Die bis zu 250 bpm, die Slayer auf „Reign In Blood“ vorgelegt haben, waren nicht zu toppen, von daher was es folgerichtig, dass die Band danach einen Gang zurückschaltete. „South Of Heaven“ und „Seasons In The Abyss“ fielen deutlich langsamer aus als „Reign In Blood“, waren aber fast ebenbürtig, was die Einheit von Inhalt und Form betrifft. Nach der Live-Platte „Decade Of Aggression“ und dem Ausstieg von Dave Lombardo habe ich die Band dann ein wenig aus den Augen verloren. Ihre Sammlung von Punk- und Hardcore-Coverversionen, die 1996 unter dem Titel „Undisputed Attitude“ erschein, habe ich gerne gehört, die 90er-Platten, bei denen sie sich ein wenig vom Nu Metal beeinflussen ließen, fand ich dagegen nicht so interessant. Ein seltsamer Zufall wollte es, dass „God Hates Us All“ am 11. September 2001 erschien, und mit „Christ Illusion“ haben sie sich dann auf ihre Hochphase in der zweiten Hälfte der 80er zurück besonnen. Insgesamt würde ich Slayer ihre Beharrlichkeit und ihre Unbeirrbarkeit unbedingt zugute halten: zwölf Alben und kein wirklich schlechtes dabei, nicht einmal ein durchschnittliches – das muss Ihnen erstmal einer nachmachen. Der Einsatz von akustischen Gitarren, Ausflüge in der Welt der Rockballaden oder gar die Begleitung durch ein Symphonie-Orchester – als kommt für Slayer nicht Frage, denn sie wissen, was man von ihren erwartet. Ein bisschen wie Motörhead, nur viel besser. Metallica sind kommerziell geworden und haben sich dabei von ihrem eigenen Publikum entfremdet. Slayer sind sich stets treu geblieben. Das sieht man noch heute bei ihren Konzerten: Slayer SIND Metal. Sie betreiben ihre Musik wie einen Hochleistungssport.

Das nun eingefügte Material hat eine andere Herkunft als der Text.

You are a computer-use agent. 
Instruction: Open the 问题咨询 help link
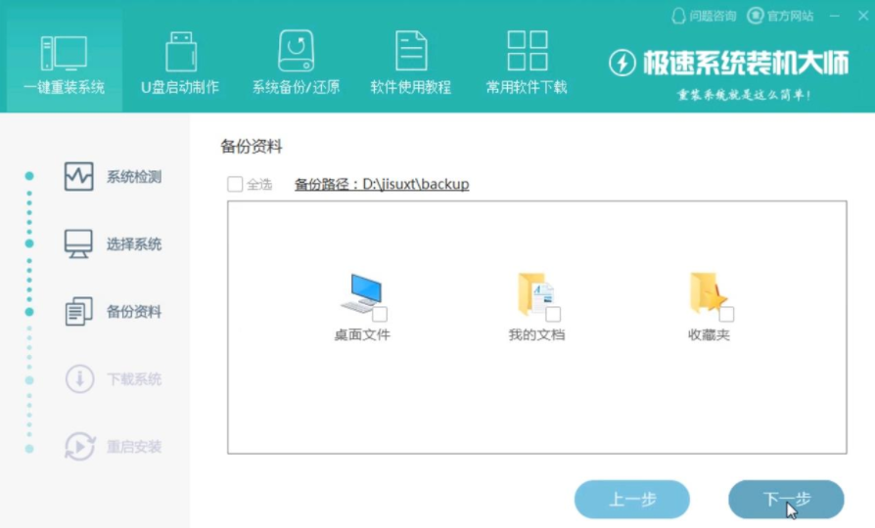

Kannst Du Dir vorstellen, dass ein ähnlich gelagertes Album Dich nochmal so beeindrucken kann? Oder ist das etwa schon passiert?
Nein. Erstmal ist man als 14-jähriger natürlich noch viel empfänglicher für das, was einem vier gemeingefährliche Irre aus Kalifornien an sozialisationsrelevanten Botschaften durchzufunken haben, und außerdem glaube nicht, dass es heute überhaupt noch möglich ist, eine so definitive Ansage zu formulieren, wie Slayer das mit „Reign In Blood“ getan haben. Diese Form der Auflehnung und des Außenseitertums gibt es nicht mehr, Slayer haben mittlerweile Grammys eingeheimst und sind Teil des Rock-Establishments geworden. Was die norwegischen Schwarzmetaller Anfang der 90er zu bieten hatten, setzte zwar neue Maßstäbe in Sachen Nihilismus und Menschenverachtung, war musikalisch aber schon eine Retro-Veranstaltung, die dem atmosphärischem Geknüppel kaum etwas hinzufügen konnte, mit dem Celtic Frost bereits Anfang der 80er Jahre in Erscheinung getreten waren. Im extremen Rockbereich konnte man in den letzten Jahren zwar immer mal wieder spannende Entdeckungen machen, aber dabei handelt es um zum Teil völlig obskure Projekte, die nicht mal entfernt den Geltungsanspruch von Slayer haben können. Mit vielleicht einer Ausnahme: Eine vergleichbare Intensität wie bei Slayer habe ich zuletzt bei den Konzerten von Sunn 0))) erlebt, aber die erzielen ihre Wirkung nicht auf der Ebene von Zeichen und Assoziationen, sondern auf einem rein physischen Level, indem sie das Publikum mit dem kosmischen Mantra ihrer Zeitlupenakkorde ganz und gar durchdringen. Die ekstatische Verzückung, die sich dabei einstellt, ist nicht vulkanischer, sondern ozeanischer Natur.